▸ **Exercise objective**
Of the records that follow, copy only the lines from the line containing "The height and width of the screenshot is (527, 920)." to the line containing "Show previous palette", both included, exactly as written.

[Pixel coordinate grounding data]
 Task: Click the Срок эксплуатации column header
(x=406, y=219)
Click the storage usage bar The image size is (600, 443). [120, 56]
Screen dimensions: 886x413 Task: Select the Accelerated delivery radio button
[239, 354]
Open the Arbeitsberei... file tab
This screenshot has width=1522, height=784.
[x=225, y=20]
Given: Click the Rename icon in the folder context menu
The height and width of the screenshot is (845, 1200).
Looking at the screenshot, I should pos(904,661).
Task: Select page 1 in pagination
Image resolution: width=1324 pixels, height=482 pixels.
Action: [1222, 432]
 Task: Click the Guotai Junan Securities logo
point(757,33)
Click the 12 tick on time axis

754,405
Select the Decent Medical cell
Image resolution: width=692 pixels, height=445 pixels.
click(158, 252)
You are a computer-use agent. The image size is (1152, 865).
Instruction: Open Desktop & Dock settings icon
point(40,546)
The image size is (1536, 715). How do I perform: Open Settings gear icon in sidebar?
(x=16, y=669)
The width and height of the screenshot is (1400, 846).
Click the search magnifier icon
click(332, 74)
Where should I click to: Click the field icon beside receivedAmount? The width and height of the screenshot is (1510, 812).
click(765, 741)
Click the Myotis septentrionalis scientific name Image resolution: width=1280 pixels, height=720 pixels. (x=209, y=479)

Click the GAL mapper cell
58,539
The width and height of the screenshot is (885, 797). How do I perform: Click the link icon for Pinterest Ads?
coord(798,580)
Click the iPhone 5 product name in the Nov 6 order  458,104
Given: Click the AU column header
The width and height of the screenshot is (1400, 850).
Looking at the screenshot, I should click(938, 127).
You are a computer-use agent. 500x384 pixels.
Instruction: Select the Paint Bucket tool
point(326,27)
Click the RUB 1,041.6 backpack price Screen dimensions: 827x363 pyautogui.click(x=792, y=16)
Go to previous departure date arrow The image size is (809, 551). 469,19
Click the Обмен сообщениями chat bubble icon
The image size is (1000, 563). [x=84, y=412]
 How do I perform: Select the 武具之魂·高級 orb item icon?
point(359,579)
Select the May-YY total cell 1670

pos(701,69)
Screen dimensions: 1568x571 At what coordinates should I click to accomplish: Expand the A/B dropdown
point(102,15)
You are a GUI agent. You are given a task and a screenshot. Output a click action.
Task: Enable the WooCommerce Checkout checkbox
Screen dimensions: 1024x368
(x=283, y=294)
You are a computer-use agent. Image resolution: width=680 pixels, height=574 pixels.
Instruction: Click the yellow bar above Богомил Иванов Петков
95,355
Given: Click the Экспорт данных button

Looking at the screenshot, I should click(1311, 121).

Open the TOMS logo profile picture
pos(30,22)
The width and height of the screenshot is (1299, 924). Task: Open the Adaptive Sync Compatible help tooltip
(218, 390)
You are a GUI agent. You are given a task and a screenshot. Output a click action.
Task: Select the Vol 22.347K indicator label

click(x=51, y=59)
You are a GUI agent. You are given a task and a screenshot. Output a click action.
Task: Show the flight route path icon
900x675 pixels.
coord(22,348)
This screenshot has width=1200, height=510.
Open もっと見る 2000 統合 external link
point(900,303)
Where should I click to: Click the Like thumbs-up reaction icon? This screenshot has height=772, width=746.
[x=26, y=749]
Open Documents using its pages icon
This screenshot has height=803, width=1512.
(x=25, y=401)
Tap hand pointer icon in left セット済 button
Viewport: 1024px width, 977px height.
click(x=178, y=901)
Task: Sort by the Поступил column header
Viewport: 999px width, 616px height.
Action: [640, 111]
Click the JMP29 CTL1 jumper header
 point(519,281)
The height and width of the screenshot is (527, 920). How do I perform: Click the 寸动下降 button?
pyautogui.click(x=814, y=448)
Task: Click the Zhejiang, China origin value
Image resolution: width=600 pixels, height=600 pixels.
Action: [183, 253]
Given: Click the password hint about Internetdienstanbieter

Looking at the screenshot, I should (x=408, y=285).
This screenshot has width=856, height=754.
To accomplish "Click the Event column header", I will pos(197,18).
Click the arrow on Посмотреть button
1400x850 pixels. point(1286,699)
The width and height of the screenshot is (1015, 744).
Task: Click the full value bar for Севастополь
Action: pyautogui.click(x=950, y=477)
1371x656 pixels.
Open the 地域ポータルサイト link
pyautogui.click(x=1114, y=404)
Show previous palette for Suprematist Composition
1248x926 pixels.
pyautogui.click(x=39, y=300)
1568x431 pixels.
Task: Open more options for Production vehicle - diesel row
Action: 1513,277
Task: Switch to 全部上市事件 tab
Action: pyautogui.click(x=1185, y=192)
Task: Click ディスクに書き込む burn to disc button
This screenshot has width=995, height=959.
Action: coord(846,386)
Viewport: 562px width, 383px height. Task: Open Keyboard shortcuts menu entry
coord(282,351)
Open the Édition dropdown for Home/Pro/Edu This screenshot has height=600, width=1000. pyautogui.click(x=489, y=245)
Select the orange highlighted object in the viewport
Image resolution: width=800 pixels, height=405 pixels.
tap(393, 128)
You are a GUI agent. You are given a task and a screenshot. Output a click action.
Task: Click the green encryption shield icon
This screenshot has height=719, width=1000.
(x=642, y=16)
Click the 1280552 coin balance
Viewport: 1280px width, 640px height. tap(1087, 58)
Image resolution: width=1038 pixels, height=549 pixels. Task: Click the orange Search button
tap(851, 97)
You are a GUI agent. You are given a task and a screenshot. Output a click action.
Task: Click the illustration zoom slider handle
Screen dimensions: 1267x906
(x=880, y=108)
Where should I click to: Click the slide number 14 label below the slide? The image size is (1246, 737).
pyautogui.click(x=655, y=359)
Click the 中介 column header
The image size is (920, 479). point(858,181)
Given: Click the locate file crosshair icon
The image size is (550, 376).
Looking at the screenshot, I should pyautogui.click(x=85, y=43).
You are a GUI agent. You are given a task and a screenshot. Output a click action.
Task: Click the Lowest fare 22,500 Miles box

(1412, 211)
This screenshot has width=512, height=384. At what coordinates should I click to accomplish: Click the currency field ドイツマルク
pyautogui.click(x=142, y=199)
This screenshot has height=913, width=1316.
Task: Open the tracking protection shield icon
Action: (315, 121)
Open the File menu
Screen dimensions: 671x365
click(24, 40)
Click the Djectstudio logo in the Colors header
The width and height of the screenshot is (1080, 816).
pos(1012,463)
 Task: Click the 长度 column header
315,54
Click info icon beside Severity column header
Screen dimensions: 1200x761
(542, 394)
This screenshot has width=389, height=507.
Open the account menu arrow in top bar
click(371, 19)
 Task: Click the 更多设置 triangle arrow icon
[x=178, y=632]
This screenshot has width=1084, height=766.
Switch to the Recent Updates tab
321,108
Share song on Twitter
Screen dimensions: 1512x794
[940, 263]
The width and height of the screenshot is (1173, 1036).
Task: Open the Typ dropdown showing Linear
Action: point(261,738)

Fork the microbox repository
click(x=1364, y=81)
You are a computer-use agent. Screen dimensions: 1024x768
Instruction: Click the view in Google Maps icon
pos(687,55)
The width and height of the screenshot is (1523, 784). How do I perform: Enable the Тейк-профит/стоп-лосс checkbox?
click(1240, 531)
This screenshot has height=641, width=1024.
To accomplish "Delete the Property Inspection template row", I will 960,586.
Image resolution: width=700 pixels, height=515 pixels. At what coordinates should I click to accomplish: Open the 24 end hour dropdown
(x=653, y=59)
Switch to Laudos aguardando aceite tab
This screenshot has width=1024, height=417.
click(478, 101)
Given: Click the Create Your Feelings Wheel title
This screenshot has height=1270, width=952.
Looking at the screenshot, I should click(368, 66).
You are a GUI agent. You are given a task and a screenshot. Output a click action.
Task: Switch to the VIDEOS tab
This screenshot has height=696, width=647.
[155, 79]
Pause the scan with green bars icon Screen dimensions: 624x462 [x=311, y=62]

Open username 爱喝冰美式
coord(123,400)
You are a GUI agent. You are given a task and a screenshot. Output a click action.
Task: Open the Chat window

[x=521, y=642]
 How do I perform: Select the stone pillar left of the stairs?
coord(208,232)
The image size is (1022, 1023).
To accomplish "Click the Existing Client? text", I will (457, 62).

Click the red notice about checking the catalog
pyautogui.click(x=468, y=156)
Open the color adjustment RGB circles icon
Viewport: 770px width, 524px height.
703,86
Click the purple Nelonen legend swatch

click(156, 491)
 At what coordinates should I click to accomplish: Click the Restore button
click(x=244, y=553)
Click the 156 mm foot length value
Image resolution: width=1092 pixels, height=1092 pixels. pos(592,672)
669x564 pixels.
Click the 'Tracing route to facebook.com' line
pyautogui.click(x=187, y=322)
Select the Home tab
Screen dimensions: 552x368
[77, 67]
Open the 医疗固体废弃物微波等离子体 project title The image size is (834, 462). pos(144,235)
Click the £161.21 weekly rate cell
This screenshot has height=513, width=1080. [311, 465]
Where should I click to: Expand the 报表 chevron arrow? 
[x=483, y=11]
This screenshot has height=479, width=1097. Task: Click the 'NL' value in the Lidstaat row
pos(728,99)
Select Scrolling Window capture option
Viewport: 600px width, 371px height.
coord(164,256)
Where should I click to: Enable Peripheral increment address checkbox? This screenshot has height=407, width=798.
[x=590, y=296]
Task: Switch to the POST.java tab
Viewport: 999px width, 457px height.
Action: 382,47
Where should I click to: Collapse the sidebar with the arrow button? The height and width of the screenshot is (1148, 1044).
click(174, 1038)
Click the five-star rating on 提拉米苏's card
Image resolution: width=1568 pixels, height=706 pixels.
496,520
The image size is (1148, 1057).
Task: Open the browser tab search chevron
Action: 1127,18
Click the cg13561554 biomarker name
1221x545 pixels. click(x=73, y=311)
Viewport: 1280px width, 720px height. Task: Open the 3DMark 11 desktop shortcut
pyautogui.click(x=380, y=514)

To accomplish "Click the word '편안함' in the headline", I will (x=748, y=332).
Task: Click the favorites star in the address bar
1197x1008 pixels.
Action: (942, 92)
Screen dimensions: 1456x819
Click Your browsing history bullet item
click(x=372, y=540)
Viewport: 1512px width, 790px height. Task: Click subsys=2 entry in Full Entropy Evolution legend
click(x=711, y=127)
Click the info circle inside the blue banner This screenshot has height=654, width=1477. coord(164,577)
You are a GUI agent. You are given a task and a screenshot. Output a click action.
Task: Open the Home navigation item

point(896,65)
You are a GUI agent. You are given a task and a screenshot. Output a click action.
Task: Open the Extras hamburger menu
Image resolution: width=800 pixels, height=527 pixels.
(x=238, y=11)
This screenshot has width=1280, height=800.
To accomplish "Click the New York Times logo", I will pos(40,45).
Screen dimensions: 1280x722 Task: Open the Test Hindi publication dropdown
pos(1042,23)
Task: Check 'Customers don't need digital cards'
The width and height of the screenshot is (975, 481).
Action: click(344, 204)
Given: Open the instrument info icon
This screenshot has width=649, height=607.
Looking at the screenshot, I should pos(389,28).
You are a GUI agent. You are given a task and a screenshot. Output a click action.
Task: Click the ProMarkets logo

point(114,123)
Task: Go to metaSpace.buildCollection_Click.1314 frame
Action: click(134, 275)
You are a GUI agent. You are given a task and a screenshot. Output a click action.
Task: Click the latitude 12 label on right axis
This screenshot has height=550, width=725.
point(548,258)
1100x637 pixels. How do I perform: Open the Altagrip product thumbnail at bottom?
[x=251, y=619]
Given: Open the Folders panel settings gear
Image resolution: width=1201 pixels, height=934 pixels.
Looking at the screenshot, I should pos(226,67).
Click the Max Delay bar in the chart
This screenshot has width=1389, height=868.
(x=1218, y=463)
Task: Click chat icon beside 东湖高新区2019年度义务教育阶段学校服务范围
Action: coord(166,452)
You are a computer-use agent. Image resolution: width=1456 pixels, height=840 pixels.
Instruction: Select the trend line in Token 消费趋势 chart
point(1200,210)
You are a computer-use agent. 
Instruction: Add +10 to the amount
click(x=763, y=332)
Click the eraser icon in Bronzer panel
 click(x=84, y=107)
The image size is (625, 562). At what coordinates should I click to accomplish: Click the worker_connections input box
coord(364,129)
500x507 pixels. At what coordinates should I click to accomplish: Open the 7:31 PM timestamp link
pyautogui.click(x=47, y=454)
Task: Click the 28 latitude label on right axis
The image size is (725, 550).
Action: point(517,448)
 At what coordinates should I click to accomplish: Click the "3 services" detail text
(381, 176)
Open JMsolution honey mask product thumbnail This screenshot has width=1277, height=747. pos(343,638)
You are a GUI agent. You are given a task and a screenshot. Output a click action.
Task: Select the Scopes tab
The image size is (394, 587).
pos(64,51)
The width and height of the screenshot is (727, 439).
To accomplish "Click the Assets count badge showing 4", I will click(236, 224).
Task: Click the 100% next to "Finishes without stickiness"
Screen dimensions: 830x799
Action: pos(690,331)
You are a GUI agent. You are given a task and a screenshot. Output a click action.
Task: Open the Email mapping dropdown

▸ **Answer space**
The height and width of the screenshot is (527, 920). How do I perform: Click the 寸动下降 button?
pyautogui.click(x=814, y=448)
Task: Click the Zhejiang, China origin value
Image resolution: width=600 pixels, height=600 pixels.
Action: [183, 253]
Given: Click the password hint about Internetdienstanbieter

Looking at the screenshot, I should (x=408, y=285).
This screenshot has width=856, height=754.
To accomplish "Click the Event column header", I will pos(197,18).
Click the arrow on Посмотреть button
1400x850 pixels. point(1286,699)
The width and height of the screenshot is (1015, 744).
Task: Click the full value bar for Севастополь
Action: pyautogui.click(x=950, y=477)
1371x656 pixels.
Open the 地域ポータルサイト link
pyautogui.click(x=1114, y=404)
Show previous palette for Suprematist Composition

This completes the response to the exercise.